**EXERCISE GOAL**
Recast every line of the data below as a numbered list, leaving out the blank lines.

**DATA SUPPLIED**
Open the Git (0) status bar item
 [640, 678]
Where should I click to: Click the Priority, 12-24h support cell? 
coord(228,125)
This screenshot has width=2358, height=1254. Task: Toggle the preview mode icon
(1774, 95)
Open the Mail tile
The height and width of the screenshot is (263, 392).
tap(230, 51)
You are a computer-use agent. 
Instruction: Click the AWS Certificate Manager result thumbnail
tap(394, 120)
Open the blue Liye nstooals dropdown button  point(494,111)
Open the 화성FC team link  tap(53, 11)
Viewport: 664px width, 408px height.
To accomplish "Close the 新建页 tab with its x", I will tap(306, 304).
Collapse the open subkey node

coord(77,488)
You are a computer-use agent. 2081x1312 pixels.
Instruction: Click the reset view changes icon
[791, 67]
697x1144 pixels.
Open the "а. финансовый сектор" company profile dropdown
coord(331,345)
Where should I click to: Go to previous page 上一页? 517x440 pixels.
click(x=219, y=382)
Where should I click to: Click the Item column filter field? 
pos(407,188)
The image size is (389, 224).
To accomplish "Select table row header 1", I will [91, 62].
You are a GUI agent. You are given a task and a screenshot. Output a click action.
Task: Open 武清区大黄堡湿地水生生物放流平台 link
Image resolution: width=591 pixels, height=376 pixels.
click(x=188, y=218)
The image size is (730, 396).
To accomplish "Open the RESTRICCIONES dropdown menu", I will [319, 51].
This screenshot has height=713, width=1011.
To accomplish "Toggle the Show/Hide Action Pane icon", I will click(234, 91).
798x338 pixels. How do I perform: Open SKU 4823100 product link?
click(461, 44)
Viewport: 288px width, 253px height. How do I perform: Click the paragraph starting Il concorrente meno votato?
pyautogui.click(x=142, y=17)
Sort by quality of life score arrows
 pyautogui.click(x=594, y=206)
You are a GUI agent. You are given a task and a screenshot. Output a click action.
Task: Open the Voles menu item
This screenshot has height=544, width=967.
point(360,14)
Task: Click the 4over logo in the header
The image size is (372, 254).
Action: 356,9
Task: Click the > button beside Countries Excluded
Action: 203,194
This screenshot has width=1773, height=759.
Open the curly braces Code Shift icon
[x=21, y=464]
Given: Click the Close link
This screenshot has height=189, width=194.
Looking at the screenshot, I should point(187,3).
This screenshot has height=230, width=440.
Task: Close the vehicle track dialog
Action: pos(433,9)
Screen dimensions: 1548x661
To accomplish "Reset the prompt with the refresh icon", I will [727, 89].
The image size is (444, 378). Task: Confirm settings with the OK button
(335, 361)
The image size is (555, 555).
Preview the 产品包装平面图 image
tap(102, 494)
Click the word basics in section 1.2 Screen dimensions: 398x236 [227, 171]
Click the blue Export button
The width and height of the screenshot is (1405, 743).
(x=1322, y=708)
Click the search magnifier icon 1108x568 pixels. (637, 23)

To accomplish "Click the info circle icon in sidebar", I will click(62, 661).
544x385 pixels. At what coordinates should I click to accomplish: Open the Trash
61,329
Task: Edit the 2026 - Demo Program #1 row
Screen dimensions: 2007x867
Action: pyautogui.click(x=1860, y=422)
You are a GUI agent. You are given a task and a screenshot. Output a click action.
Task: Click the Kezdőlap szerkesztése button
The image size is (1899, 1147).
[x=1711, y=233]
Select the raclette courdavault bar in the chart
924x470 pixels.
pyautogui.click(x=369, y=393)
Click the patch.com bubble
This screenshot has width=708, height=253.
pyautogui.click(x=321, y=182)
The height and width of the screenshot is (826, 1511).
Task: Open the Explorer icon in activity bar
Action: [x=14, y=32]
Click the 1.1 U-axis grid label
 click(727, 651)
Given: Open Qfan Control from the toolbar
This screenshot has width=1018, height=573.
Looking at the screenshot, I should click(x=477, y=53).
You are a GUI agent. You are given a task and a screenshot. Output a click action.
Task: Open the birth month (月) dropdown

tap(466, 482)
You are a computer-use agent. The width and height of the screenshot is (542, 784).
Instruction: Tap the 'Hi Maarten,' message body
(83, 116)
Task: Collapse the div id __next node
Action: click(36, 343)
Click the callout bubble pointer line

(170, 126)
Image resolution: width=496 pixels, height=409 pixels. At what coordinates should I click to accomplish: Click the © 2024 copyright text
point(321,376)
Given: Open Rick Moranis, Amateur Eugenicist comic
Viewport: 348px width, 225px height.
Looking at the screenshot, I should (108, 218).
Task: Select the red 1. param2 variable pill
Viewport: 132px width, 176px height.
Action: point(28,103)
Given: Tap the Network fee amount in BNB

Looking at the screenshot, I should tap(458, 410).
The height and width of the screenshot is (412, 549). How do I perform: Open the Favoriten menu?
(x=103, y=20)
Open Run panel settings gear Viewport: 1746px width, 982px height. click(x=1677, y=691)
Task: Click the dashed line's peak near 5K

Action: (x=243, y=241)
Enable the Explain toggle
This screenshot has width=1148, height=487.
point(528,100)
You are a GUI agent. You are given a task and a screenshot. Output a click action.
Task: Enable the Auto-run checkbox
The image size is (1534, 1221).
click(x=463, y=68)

**OUTPUT BELOW**
1. Open the Git (0) status bar item
2.  [640, 678]
3. Where should I click to: Click the Priority, 12-24h support cell? 
4. coord(228,125)
5. This screenshot has width=2358, height=1254. Task: Toggle the preview mode icon
6. (1774, 95)
7. Open the Mail tile
8. The height and width of the screenshot is (263, 392).
9. tap(230, 51)
10. You are a computer-use agent. 
11. Instruction: Click the AWS Certificate Manager result thumbnail
12. tap(394, 120)
13. Open the blue Liye nstooals dropdown button  point(494,111)
14. Open the 화성FC team link  tap(53, 11)
15. Viewport: 664px width, 408px height.
16. To accomplish "Close the 新建页 tab with its x", I will tap(306, 304).
17. Collapse the open subkey node
18. coord(77,488)
19. You are a computer-use agent. 2081x1312 pixels.
20. Instruction: Click the reset view changes icon
21. [791, 67]
22. 697x1144 pixels.
23. Open the "а. финансовый сектор" company profile dropdown
24. coord(331,345)
25. Where should I click to: Go to previous page 上一页? 517x440 pixels.
26. click(x=219, y=382)
27. Where should I click to: Click the Item column filter field? 
28. pos(407,188)
29. The image size is (389, 224).
30. To accomplish "Select table row header 1", I will [91, 62].
31. You are a GUI agent. You are given a task and a screenshot. Output a click action.
32. Task: Open 武清区大黄堡湿地水生生物放流平台 link
33. Image resolution: width=591 pixels, height=376 pixels.
34. click(x=188, y=218)
35. The image size is (730, 396).
36. To accomplish "Open the RESTRICCIONES dropdown menu", I will [319, 51].
37. This screenshot has height=713, width=1011.
38. To accomplish "Toggle the Show/Hide Action Pane icon", I will click(234, 91).
39. 798x338 pixels. How do I perform: Open SKU 4823100 product link?
40. click(461, 44)
41. Viewport: 288px width, 253px height. How do I perform: Click the paragraph starting Il concorrente meno votato?
42. pyautogui.click(x=142, y=17)
43. Sort by quality of life score arrows
44.  pyautogui.click(x=594, y=206)
45. You are a GUI agent. You are given a task and a screenshot. Output a click action.
46. Task: Open the Voles menu item
47. This screenshot has height=544, width=967.
48. point(360,14)
49. Task: Click the 4over logo in the header
50. The image size is (372, 254).
51. Action: 356,9
52. Task: Click the > button beside Countries Excluded
53. Action: 203,194
54. This screenshot has width=1773, height=759.
55. Open the curly braces Code Shift icon
56. [x=21, y=464]
57. Given: Click the Close link
58. This screenshot has height=189, width=194.
59. Looking at the screenshot, I should point(187,3).
60. This screenshot has height=230, width=440.
61. Task: Close the vehicle track dialog
62. Action: pos(433,9)
63. Screen dimensions: 1548x661
64. To accomplish "Reset the prompt with the refresh icon", I will [727, 89].
65. The image size is (444, 378). Task: Confirm settings with the OK button
66. (335, 361)
67. The image size is (555, 555).
68. Preview the 产品包装平面图 image
69. tap(102, 494)
70. Click the word basics in section 1.2 Screen dimensions: 398x236 [227, 171]
71. Click the blue Export button
72. The width and height of the screenshot is (1405, 743).
73. (x=1322, y=708)
74. Click the search magnifier icon 1108x568 pixels. (637, 23)
75. To accomplish "Click the info circle icon in sidebar", I will click(62, 661).
76. 544x385 pixels. At what coordinates should I click to accomplish: Open the Trash
77. 61,329
78. Task: Edit the 2026 - Demo Program #1 row
79. Screen dimensions: 2007x867
80. Action: pyautogui.click(x=1860, y=422)
81. You are a GUI agent. You are given a task and a screenshot. Output a click action.
82. Task: Click the Kezdőlap szerkesztése button
83. The image size is (1899, 1147).
84. [x=1711, y=233]
85. Select the raclette courdavault bar in the chart
86. 924x470 pixels.
87. pyautogui.click(x=369, y=393)
88. Click the patch.com bubble
89. This screenshot has width=708, height=253.
90. pyautogui.click(x=321, y=182)
91. The height and width of the screenshot is (826, 1511).
92. Task: Open the Explorer icon in activity bar
93. Action: [x=14, y=32]
94. Click the 1.1 U-axis grid label
95.  click(727, 651)
96. Given: Open Qfan Control from the toolbar
97. This screenshot has width=1018, height=573.
98. Looking at the screenshot, I should click(x=477, y=53).
99. You are a GUI agent. You are given a task and a screenshot. Output a click action.
100. Task: Open the birth month (月) dropdown
101. tap(466, 482)
102. You are a computer-use agent. The width and height of the screenshot is (542, 784).
103. Instruction: Tap the 'Hi Maarten,' message body
104. (83, 116)
105. Task: Collapse the div id __next node
106. Action: click(36, 343)
107. Click the callout bubble pointer line
108. (170, 126)
109. Image resolution: width=496 pixels, height=409 pixels. At what coordinates should I click to accomplish: Click the © 2024 copyright text
110. point(321,376)
111. Given: Open Rick Moranis, Amateur Eugenicist comic
112. Viewport: 348px width, 225px height.
113. Looking at the screenshot, I should (108, 218).
114. Task: Select the red 1. param2 variable pill
115. Viewport: 132px width, 176px height.
116. Action: point(28,103)
117. Given: Tap the Network fee amount in BNB
118. Looking at the screenshot, I should tap(458, 410).
119. The height and width of the screenshot is (412, 549). How do I perform: Open the Favoriten menu?
120. (x=103, y=20)
121. Open Run panel settings gear Viewport: 1746px width, 982px height. click(x=1677, y=691)
122. Task: Click the dashed line's peak near 5K
123. Action: (x=243, y=241)
124. Enable the Explain toggle
125. This screenshot has width=1148, height=487.
126. point(528,100)
127. You are a GUI agent. You are given a task and a screenshot. Output a click action.
128. Task: Enable the Auto-run checkbox
129. The image size is (1534, 1221).
130. click(x=463, y=68)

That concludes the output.